Your objective
Return every line of the material exactly.

>>>>>

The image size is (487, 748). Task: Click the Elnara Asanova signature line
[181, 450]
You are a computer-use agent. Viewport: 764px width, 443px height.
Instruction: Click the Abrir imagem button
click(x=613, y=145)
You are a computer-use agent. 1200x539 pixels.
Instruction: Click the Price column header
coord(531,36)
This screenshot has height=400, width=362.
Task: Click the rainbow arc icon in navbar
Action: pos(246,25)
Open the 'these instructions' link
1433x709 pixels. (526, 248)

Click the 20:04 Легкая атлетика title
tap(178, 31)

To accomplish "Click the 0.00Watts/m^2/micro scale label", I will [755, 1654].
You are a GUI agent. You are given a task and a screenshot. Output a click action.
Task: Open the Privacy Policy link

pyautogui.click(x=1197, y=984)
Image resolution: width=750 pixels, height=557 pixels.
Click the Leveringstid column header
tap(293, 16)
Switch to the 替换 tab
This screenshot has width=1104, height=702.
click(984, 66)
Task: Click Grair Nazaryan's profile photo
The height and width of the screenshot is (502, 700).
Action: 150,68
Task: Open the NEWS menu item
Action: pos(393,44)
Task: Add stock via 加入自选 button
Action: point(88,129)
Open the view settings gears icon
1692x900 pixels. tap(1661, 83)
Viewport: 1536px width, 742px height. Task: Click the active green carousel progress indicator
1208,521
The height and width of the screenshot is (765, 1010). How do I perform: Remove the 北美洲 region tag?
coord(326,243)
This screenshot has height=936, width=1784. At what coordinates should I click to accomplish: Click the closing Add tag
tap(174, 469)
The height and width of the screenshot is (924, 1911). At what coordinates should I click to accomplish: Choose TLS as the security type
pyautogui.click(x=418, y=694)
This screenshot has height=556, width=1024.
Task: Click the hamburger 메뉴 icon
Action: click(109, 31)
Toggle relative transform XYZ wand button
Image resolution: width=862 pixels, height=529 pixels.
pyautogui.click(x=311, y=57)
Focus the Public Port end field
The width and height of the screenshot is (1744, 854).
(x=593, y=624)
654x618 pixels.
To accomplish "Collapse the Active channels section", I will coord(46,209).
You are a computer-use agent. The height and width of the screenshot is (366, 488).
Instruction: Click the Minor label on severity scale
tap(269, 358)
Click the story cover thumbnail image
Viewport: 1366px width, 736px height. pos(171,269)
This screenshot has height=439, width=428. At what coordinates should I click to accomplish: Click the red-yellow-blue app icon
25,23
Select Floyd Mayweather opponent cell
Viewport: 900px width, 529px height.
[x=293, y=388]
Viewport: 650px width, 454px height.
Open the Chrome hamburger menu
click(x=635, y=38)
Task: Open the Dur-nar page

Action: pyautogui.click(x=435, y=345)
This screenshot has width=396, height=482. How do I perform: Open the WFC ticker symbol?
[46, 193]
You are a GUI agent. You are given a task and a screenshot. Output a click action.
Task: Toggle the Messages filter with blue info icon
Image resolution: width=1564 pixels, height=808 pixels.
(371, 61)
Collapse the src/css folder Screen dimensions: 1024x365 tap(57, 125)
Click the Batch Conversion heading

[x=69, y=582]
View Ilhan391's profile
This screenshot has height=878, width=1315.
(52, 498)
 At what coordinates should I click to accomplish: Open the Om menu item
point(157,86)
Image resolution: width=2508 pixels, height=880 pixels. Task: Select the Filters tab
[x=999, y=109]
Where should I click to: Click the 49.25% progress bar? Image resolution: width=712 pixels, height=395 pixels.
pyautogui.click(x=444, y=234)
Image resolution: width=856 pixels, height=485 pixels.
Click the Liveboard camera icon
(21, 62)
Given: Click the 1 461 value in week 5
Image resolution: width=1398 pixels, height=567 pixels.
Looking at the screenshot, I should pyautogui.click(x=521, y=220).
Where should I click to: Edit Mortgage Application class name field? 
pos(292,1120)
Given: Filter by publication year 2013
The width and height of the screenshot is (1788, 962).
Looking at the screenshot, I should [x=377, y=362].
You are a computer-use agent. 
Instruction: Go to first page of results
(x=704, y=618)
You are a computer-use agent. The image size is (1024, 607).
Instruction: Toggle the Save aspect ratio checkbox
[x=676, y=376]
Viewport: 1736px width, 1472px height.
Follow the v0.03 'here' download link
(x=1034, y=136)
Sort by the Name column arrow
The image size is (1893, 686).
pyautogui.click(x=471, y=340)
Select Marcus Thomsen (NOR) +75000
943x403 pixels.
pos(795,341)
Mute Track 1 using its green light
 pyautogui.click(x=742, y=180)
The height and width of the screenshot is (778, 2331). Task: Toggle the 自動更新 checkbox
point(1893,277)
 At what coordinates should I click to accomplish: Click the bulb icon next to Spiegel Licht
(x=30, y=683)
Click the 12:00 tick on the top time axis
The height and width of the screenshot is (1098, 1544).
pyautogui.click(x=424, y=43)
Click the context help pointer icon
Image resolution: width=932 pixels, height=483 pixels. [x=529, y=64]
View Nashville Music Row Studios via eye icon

<<<<<

Finished task
The image size is (487, 748). Task: Click the Elnara Asanova signature line
[181, 450]
You are a computer-use agent. Viewport: 764px width, 443px height.
Instruction: Click the Abrir imagem button
click(x=613, y=145)
You are a computer-use agent. 1200x539 pixels.
Instruction: Click the Price column header
coord(531,36)
This screenshot has height=400, width=362.
Task: Click the rainbow arc icon in navbar
Action: pos(246,25)
Open the 'these instructions' link
1433x709 pixels. (526, 248)

Click the 20:04 Легкая атлетика title
tap(178, 31)

To accomplish "Click the 0.00Watts/m^2/micro scale label", I will [755, 1654].
You are a GUI agent. You are given a task and a screenshot. Output a click action.
Task: Open the Privacy Policy link

pyautogui.click(x=1197, y=984)
Image resolution: width=750 pixels, height=557 pixels.
Click the Leveringstid column header
tap(293, 16)
Switch to the 替换 tab
This screenshot has width=1104, height=702.
click(984, 66)
Task: Click Grair Nazaryan's profile photo
The height and width of the screenshot is (502, 700).
Action: 150,68
Task: Open the NEWS menu item
Action: pos(393,44)
Task: Add stock via 加入自选 button
Action: point(88,129)
Open the view settings gears icon
1692x900 pixels. tap(1661, 83)
Viewport: 1536px width, 742px height. Task: Click the active green carousel progress indicator
1208,521
The height and width of the screenshot is (765, 1010). How do I perform: Remove the 北美洲 region tag?
coord(326,243)
This screenshot has height=936, width=1784. At what coordinates should I click to accomplish: Click the closing Add tag
tap(174, 469)
The height and width of the screenshot is (924, 1911). At what coordinates should I click to accomplish: Choose TLS as the security type
pyautogui.click(x=418, y=694)
This screenshot has height=556, width=1024.
Task: Click the hamburger 메뉴 icon
Action: click(109, 31)
Toggle relative transform XYZ wand button
Image resolution: width=862 pixels, height=529 pixels.
pyautogui.click(x=311, y=57)
Focus the Public Port end field
The width and height of the screenshot is (1744, 854).
(x=593, y=624)
654x618 pixels.
To accomplish "Collapse the Active channels section", I will coord(46,209).
You are a computer-use agent. The height and width of the screenshot is (366, 488).
Instruction: Click the Minor label on severity scale
tap(269, 358)
Click the story cover thumbnail image
Viewport: 1366px width, 736px height. pos(171,269)
This screenshot has height=439, width=428. At what coordinates should I click to accomplish: Click the red-yellow-blue app icon
25,23
Select Floyd Mayweather opponent cell
Viewport: 900px width, 529px height.
[x=293, y=388]
Viewport: 650px width, 454px height.
Open the Chrome hamburger menu
click(x=635, y=38)
Task: Open the Dur-nar page

Action: pyautogui.click(x=435, y=345)
This screenshot has width=396, height=482. How do I perform: Open the WFC ticker symbol?
[46, 193]
You are a GUI agent. You are given a task and a screenshot. Output a click action.
Task: Toggle the Messages filter with blue info icon
Image resolution: width=1564 pixels, height=808 pixels.
(371, 61)
Collapse the src/css folder Screen dimensions: 1024x365 tap(57, 125)
Click the Batch Conversion heading

[x=69, y=582]
View Ilhan391's profile
This screenshot has height=878, width=1315.
(52, 498)
 At what coordinates should I click to accomplish: Open the Om menu item
point(157,86)
Image resolution: width=2508 pixels, height=880 pixels. Task: Select the Filters tab
[x=999, y=109]
Where should I click to: Click the 49.25% progress bar? Image resolution: width=712 pixels, height=395 pixels.
pyautogui.click(x=444, y=234)
Image resolution: width=856 pixels, height=485 pixels.
Click the Liveboard camera icon
(21, 62)
Given: Click the 1 461 value in week 5
Image resolution: width=1398 pixels, height=567 pixels.
Looking at the screenshot, I should pyautogui.click(x=521, y=220).
Where should I click to: Edit Mortgage Application class name field? 
pos(292,1120)
Given: Filter by publication year 2013
The width and height of the screenshot is (1788, 962).
Looking at the screenshot, I should [x=377, y=362].
You are a computer-use agent. 
Instruction: Go to first page of results
(x=704, y=618)
You are a computer-use agent. The image size is (1024, 607).
Instruction: Toggle the Save aspect ratio checkbox
[x=676, y=376]
Viewport: 1736px width, 1472px height.
Follow the v0.03 'here' download link
(x=1034, y=136)
Sort by the Name column arrow
The image size is (1893, 686).
pyautogui.click(x=471, y=340)
Select Marcus Thomsen (NOR) +75000
943x403 pixels.
pos(795,341)
Mute Track 1 using its green light
 pyautogui.click(x=742, y=180)
The height and width of the screenshot is (778, 2331). Task: Toggle the 自動更新 checkbox
point(1893,277)
 At what coordinates should I click to accomplish: Click the bulb icon next to Spiegel Licht
(x=30, y=683)
Click the 12:00 tick on the top time axis
The height and width of the screenshot is (1098, 1544).
pyautogui.click(x=424, y=43)
Click the context help pointer icon
Image resolution: width=932 pixels, height=483 pixels. [x=529, y=64]
View Nashville Music Row Studios via eye icon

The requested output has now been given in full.